In our churches, we have this idea that if someone abuses substances, they are automatically a sinner. That is simply not true. The Bible says that nothing that goes into someone’s body can make them unclean, it is what comes out of a man’s body that makes him unclean (Mark 7:14-23).
It is not our consumption, what goes into us, that is sinful. It is our decisions, our actions, those things that come out of us as a result of that consumption, that can be sinful.
It is not our place to judge people because of their consumption. They live under grace just as we do and we know that just because everything is permissible, not everything is beneficial. The abuse of alcohol consumption, for example, can produce health problems, psychological problems, as well as problems with relationships, jobs, money, etc.

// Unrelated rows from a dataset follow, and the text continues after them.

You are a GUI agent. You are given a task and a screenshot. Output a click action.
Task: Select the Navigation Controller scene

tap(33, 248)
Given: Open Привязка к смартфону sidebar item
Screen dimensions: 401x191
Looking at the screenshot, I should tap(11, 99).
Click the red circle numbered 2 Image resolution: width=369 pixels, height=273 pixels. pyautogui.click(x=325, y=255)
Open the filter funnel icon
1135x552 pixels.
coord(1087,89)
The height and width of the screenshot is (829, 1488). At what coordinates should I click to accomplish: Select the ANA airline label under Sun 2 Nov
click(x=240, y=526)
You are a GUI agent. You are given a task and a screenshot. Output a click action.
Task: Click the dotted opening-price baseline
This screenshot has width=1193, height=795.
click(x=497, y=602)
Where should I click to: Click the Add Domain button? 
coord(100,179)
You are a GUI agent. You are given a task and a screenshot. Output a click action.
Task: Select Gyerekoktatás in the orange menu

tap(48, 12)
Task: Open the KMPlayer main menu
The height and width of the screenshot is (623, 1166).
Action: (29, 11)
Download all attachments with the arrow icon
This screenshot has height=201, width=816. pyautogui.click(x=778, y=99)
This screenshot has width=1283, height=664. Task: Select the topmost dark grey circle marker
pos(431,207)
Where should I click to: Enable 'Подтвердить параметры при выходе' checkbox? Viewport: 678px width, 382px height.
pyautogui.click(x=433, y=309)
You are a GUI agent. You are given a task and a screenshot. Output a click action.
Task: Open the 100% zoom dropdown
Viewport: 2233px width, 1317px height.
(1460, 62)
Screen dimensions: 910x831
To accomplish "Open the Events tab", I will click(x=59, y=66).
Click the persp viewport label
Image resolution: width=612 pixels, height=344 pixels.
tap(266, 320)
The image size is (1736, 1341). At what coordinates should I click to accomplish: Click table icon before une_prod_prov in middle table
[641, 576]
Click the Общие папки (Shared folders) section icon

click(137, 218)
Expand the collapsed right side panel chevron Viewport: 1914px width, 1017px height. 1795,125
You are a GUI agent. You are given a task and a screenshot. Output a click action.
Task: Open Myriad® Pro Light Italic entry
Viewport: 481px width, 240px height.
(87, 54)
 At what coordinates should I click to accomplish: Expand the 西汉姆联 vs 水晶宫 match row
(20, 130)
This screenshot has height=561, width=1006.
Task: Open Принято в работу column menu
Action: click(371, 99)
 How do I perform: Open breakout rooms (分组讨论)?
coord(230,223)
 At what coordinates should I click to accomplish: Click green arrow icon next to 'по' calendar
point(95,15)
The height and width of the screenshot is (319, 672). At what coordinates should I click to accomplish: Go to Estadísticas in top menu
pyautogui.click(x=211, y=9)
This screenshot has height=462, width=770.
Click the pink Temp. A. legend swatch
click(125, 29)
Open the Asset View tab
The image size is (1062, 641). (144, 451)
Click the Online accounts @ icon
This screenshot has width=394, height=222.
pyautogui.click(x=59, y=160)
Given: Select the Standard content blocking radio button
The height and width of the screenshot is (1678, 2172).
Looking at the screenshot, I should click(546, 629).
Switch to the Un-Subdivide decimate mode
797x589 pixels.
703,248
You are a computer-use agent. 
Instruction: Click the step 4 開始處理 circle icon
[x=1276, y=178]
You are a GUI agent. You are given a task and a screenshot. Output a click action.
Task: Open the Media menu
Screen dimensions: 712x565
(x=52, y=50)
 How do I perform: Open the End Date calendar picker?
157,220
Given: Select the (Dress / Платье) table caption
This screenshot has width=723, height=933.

There are people in our communities struggling with substance abuse every single day. These people are not sinners, they are not lost. They are stuck, they are alone. And these people are in need of help and mercy and grace. We as Christians are not called to judge those who are trapped in addiction and substance abuse. We are called to help them and to love them, as God loved us even in our own darkest moments.
If you catch someone in a sin, you are called to come up alongside them in gentleness and love and correct them. Cruelty is not what God calls us to; wisdom, discernment, and gentleness are.
A load is what you can handle. A burden is more than you can handle. We are called to help each other carry burdens but not to take on each other’s loads. Addictions and substance abuse are burdens, often the result of that aforementioned aloneness, that perception and feeling of not having anyone. They are God’s children; Christ loves and died for them, just as He did for anyone else.